The compact laptops features a touch screen with the Google chrome software which, at the time, retailed for approximately $200-$300. The students were to use the device for any school-related assignments they received through Google suites, such as Classroom, Docs, Slides, etc. The teachers were able to grade papers, assign work and observe their students progress. Additionally, all students were able to participate in virtual learning via their free district-provided devices. Using Google Meet, teachers were able to administer online classes for their students during the pandemic and monitor their students’ screens. Senior Akshara Ramesh shares her thoughts about the Chromebooks.

“When there’s a lot of online research that needs to be done, the Chromebooks give us accessibility to the Internet and the outside world,” Ramesh stated. “It’s nice to have a separate device just for school.”

Although the device distribution was a huge hit at first, it did come with its own drawbacks.

Were Chromebooks the right choice?

Not long after the rollout of the mini laptops, many users started experiencing technical problems. According to a survey conducted by The Torch on the students and faculty of John F. Kennedy Memorial High School, the most common problems regarding the Chromebooks were the mousepad, keyboards, touch screens, battery life, the speed of the device and the software itself. According to our survey, 65% of students do not like using their Chromebook, with 82% of those users experiencing issues with their device.  Many individuals reported taking good care of their device and still ended up having issues with their Chromebook. Additionally, only about 10% of people in the survey prefer using their Chromebooks, compared to 90% of people who would prefer using MacBooks or their own personal devices. 

After analyzing the responses from the survey, The Torch interviewed a few students at JFK. Junior Rida Kadri stated that having the Chromebooks made her more organized with her work since everything is in one spot. As a result, she does not have to carry around heavy books and school supplies.

However, she also reported facing many tech issues with her Chromebook.

“The screen would flash on and off, and my touchscreen stopped working at one point,” Kadri said. “It would start clicking things randomly, especially when we were virtual and this was the only technology I had available to me. It would keep clicking the ‘raise hand’ button while we were on google meet and it would disrupt my class.”

When asked about her opinion on the replacement and repair process of the Chromebooks, Kadri said that after giving her Chromebook to the school in order to complete repairs for her mousepad, she didn’t have her Chromebook returned to her for over approximately 5 months. This left her to use her school-given loaner Chromebook over the course of virtual-learning. Despite having a loaner, she still faced more difficulties, because the loaner did not have a touchscreen.
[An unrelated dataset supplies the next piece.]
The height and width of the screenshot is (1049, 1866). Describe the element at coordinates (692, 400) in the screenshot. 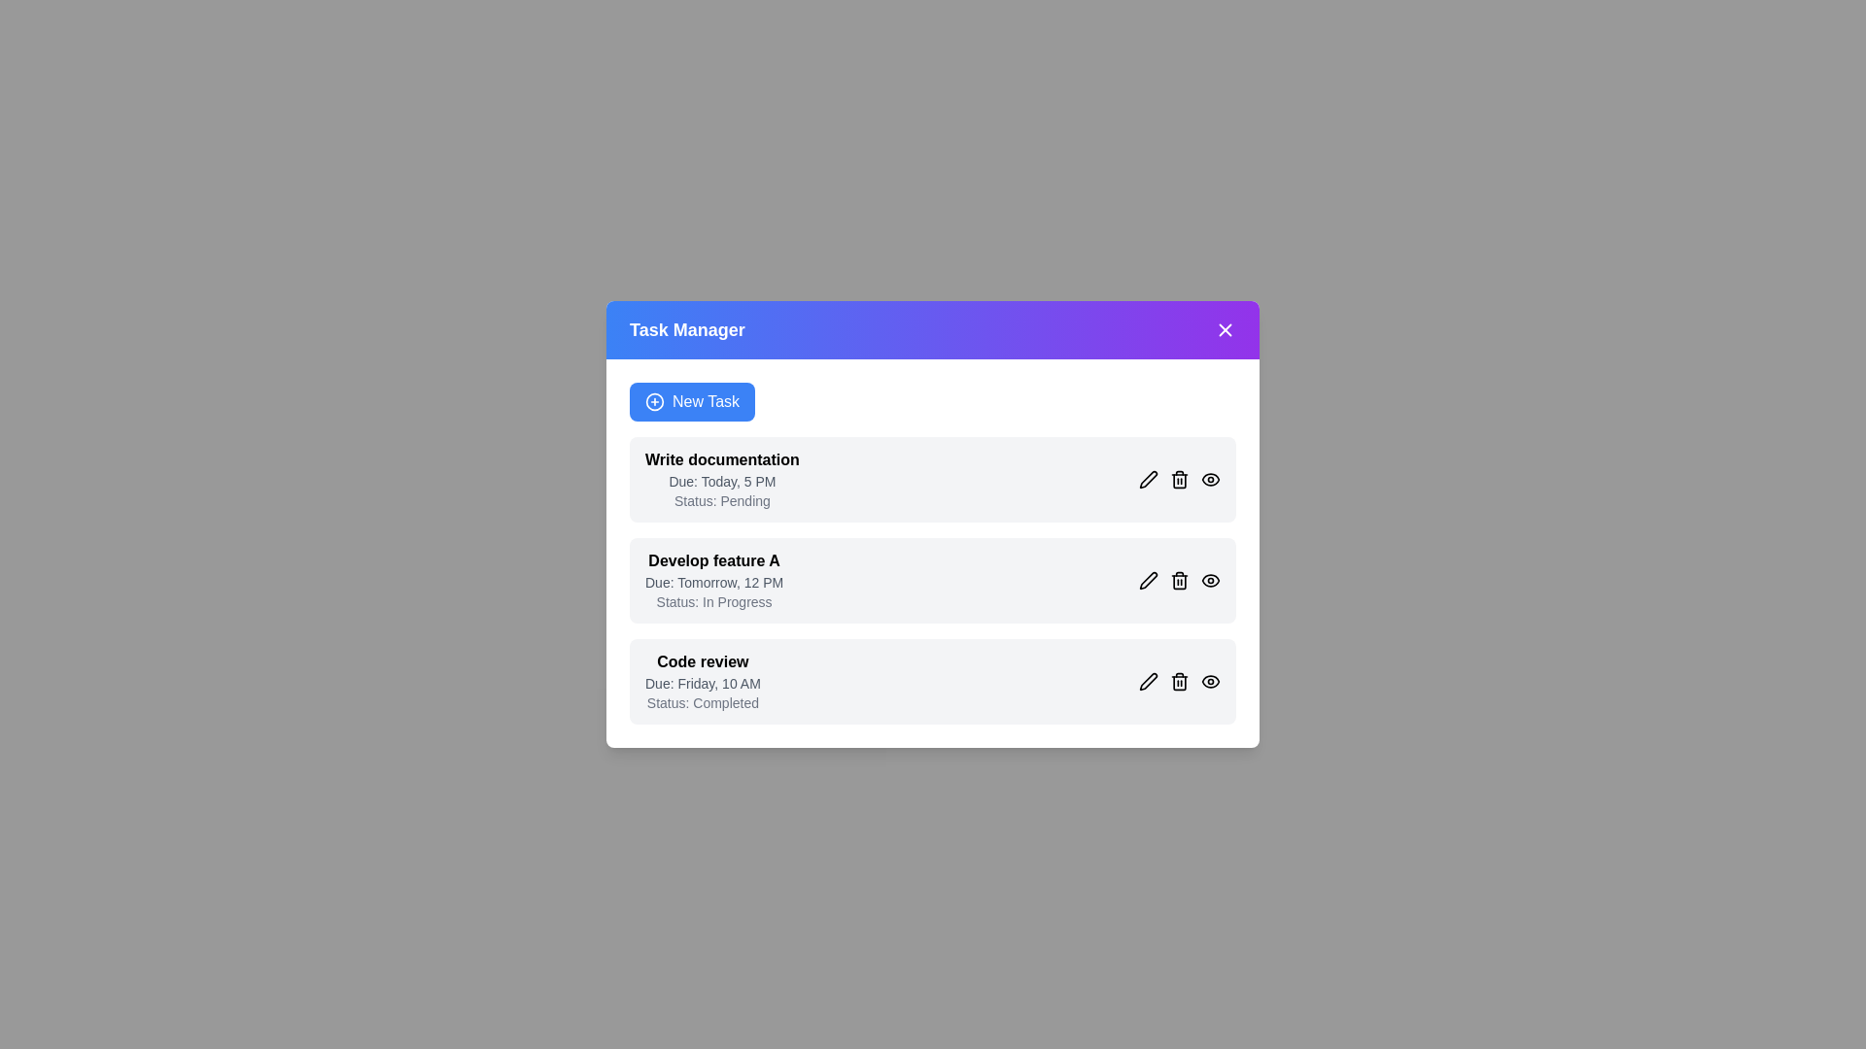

Overall, Kadri felt that these struggles made online learning a much more complex experience for her. 

According to our survey, it can be inferred that the repair process is lengthy due to the Chromebooks’ poor build quality and durability, which in turn created more Chromebooks that required repairs. Senior Janki Patel stated that she was not able to take her AP Exams due to her Chromebook.

In conclusion

Since the implementation of the Lenovo Chromebooks, there have been many highs and lows regarding their use. Just like anything else, the Chromebooks haven’t created a flawless experience for the students. Indeed, the laptop devices have increased productivity by creating a whole new learning experience that will last for generations. However, due to the many problems that come with the chosen device of the Woodbridge Township School District, students still face many issues completing their work due to the unpredictability of the laptops. Many students and staff agree that the district should switch to a more premium device to increase productivity and reliability. Also, there is a shortage of staff who are capable of repairing the Chromebooks, causing the repair process of each student or faculty’s device to take weeks or even months. Regardless, students and teachers love the idea of having devices in class; that is, as long as those devices aren’t the Lenovo 300e Chromebooks.